- Interactive map of Mekar Baru
- Country: Indonesia
- Province: Banten
- Regency: Tangerang Regency

Area
- • Total: 25.78 km^{2} (9.95 sq mi)

Population (mid 2024 estimate)
- • Total: 46,166
- • Density: 1,791/km^{2} (4,638/sq mi)

= Mekarbaru =

Mekarbaru (or "Mekar Baru") is a village (desa) and an administrative district (kecamatan) located in the Tangerang Regency of Banten Province on Java, Indonesia.

Mekar Baru District was previously part of Kronjo District before it was split off from the western part of that district in 2006.

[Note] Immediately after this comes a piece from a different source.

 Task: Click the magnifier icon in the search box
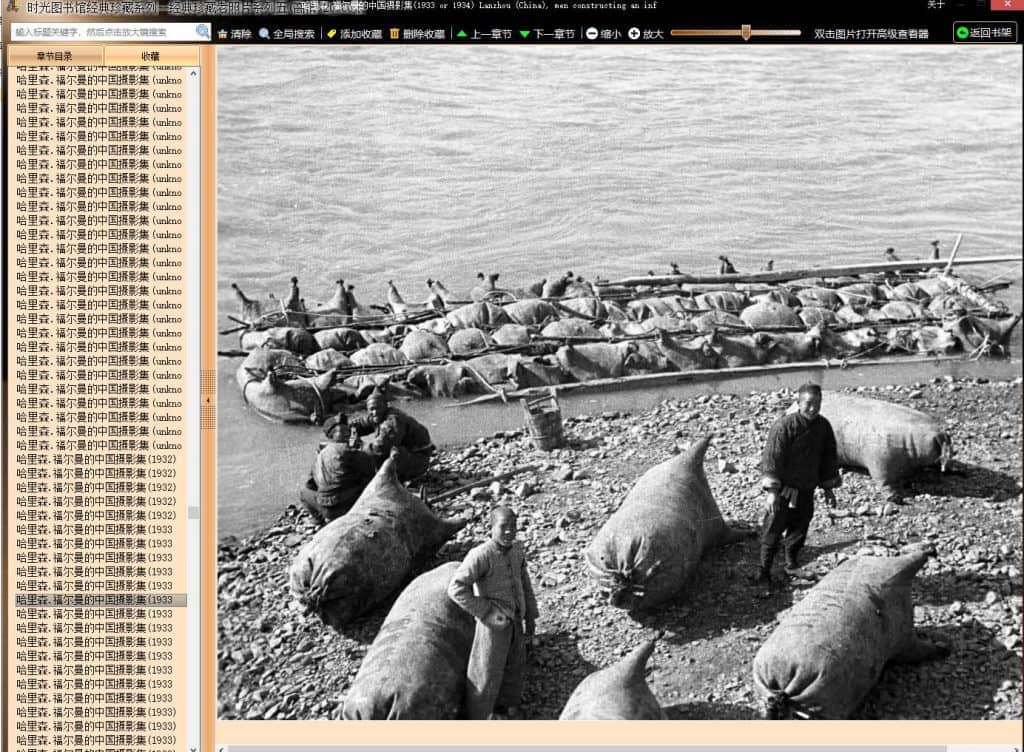click(203, 32)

The district covers a land area of 25.78 km^{2}, and had a population of 35,417 at the 2010 Census and 41,329 at the 2020 Census; the official estimate as of mid-2024 was 46,166 (comprising 23,397 males and 22,769 females). The administrative centre of the district is at the village of Mekarbaru, and the district is sub-divided into eight villages (desa), all sharing the postcode of 15551. They are listed below with their areas and their officially-estimated populations as of mid-2024.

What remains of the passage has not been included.